"Temos de falar sobre a reforma do Conselho Constitucional"
24 de junho de 2025O juiz do Conselho Constitucional Albano Macie afirmou, na segunda-feira (23.06), que o que aconteceu em Moçambique depois das eleições gerais de outubro não foram manifestações, mas sim uma "insurreição fracassada", que só não foi avante porque o grupo que organizou os protestos não teve o apoio das Forças Armadas.
Em entrevista à DW, Wilker Dias, diretor da Plataforma Decide, organização não-governamental que acompanha os processos eleitorais em Moçambique, diz que as declarações só provam as "inclinações partidárias" de alguns tribunais. O que devia estar a ser discutido neste momento, sublinha, seria a reforma do Conselho Constitucional.
DW África: Como avalia os pronunciamentos do juiz do Conselho Constitucional Albano Macie sobre a suposta "insurreição fracassada"?
Wilker Dias (WD): Estes pronunciamentos revelam um pouco aquilo que já vinha sendo matéria de debate nos últimos tempos, de que alguns tribunais se encontram, infelizmente, capturados por inclinações partidárias. Quem é moçambicano conhece, de forma direta, a realidade que o país vivenciou.
Se analisarmos bem, as últimas eleições foram de fraudes, tal como as eleições anteriores. É um ciclo repetitivo que acaba trazendo as suas consequências. Houve uma miscelânea de razões para os protestos – além da insatisfação com os resultados, também houve fatores sociais que os motivaram. Portanto, afirmar que as últimas manifestações não tiveram um cunho eleitoral é revelar que não se domina a realidade do país.
DW África: Sendo assim, devia estar a ser discutida uma verdadeira reforma do Constitucional, relembrando que as manifestações se intensificaram, sobretudo, depois de o Conselho Constitucional ter validado os resultados das eleições de 9 de outubro?
WD: A reforma do Conselho Constitucional é uma das grandes prioridades. O Conselho Constitucional não é imparcial, não consegue fazer dignamente o trabalho para que foi criado, em termos constitucionais. Não consegue fazer isso. Estes pronunciamentos do juiz conselheiro demonstram, de forma evidente, que é necessária uma reforma.

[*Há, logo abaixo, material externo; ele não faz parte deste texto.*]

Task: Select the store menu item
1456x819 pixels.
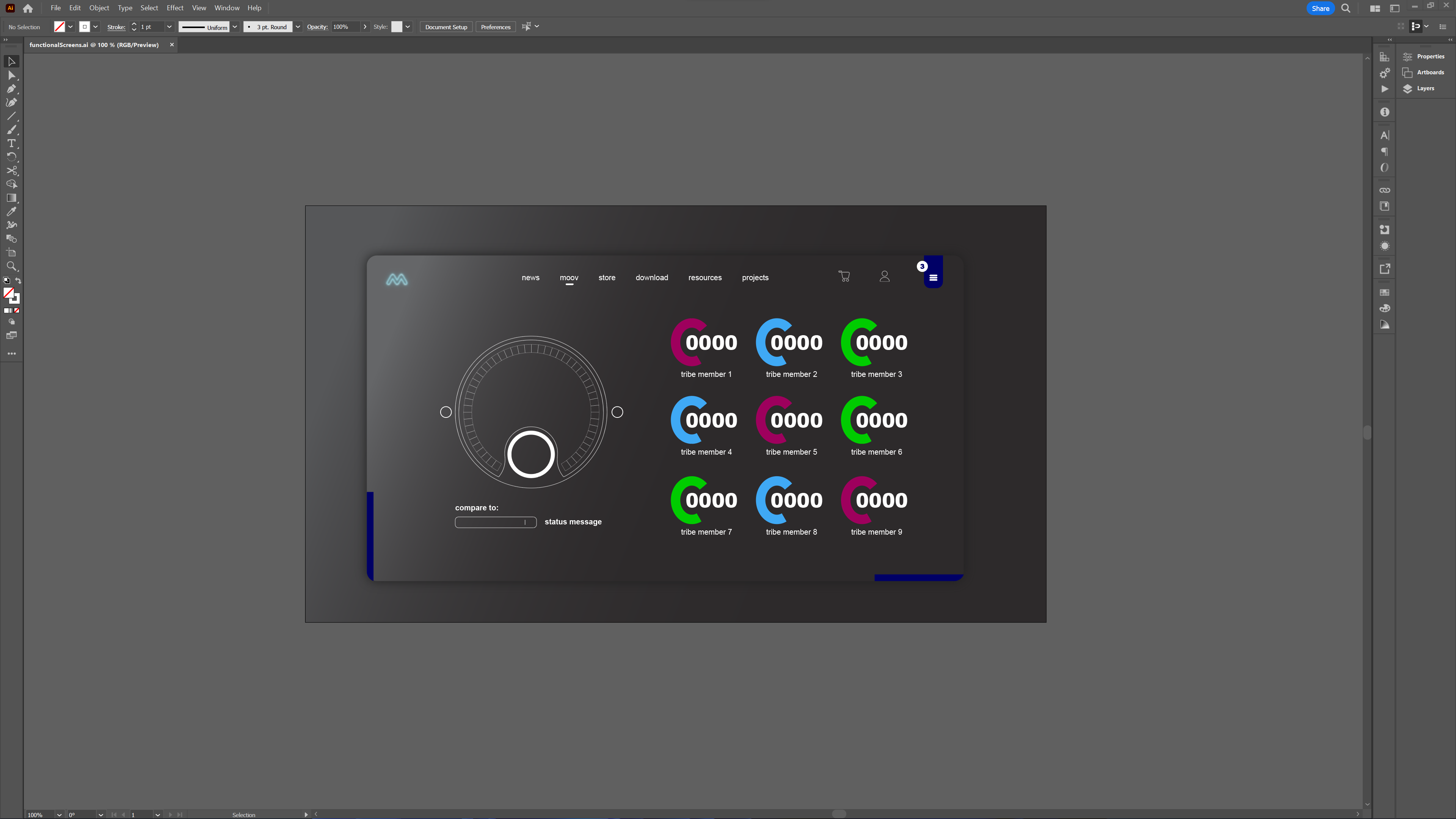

DW África: Falemos também da Comissão para o Diálogo de Paz e Reformas em Moçambique, que terá três membros da sociedade civil. Como será o contributo da sociedade civil para este processo?

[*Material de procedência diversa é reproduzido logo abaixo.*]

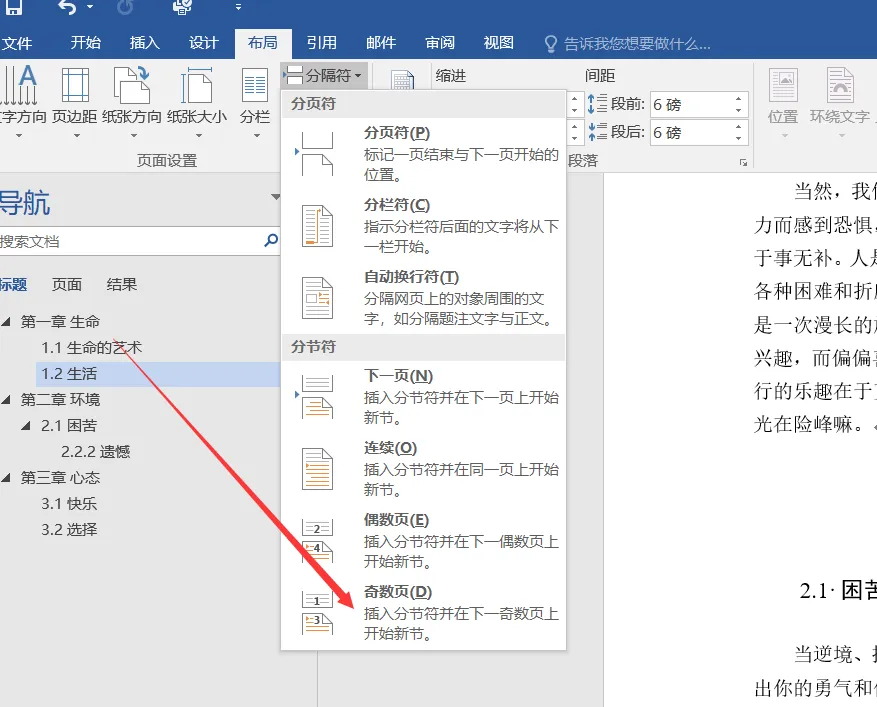Go to heading 3.2 选择

69,530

WD: Acredito que a intervenção da sociedade civil poderá ser importante, mas há algo que falta para nós sabermos se os resultados serão mesmo aqueles que pretendemos. Porque quando se dá primazia à Comissão [Técnica] ou aos partidos políticos para escolherem, entre os candidatos existentes, quem serão os três [membros da sociedade civil], isso acaba suscitando diversas dúvidas sobre transparência. Porque é que não deixaram a sociedade civil, por si só, indicar de forma direta os seus elementos para os três lugares?
Além disso, três lugares não é o suficiente, porque nós temos organizações [não-governamentais], religiosos, académicos e outras personalidades de diversas áreas. Será complicado representar a sociedade civil com apenas três lugares.